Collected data
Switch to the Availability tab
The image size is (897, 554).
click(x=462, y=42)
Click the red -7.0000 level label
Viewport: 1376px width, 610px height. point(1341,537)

# Directions for this task:
Copy out every record exactly.

# Written solution:
Switch to the Availability tab
The image size is (897, 554).
click(x=462, y=42)
Click the red -7.0000 level label
Viewport: 1376px width, 610px height. point(1341,537)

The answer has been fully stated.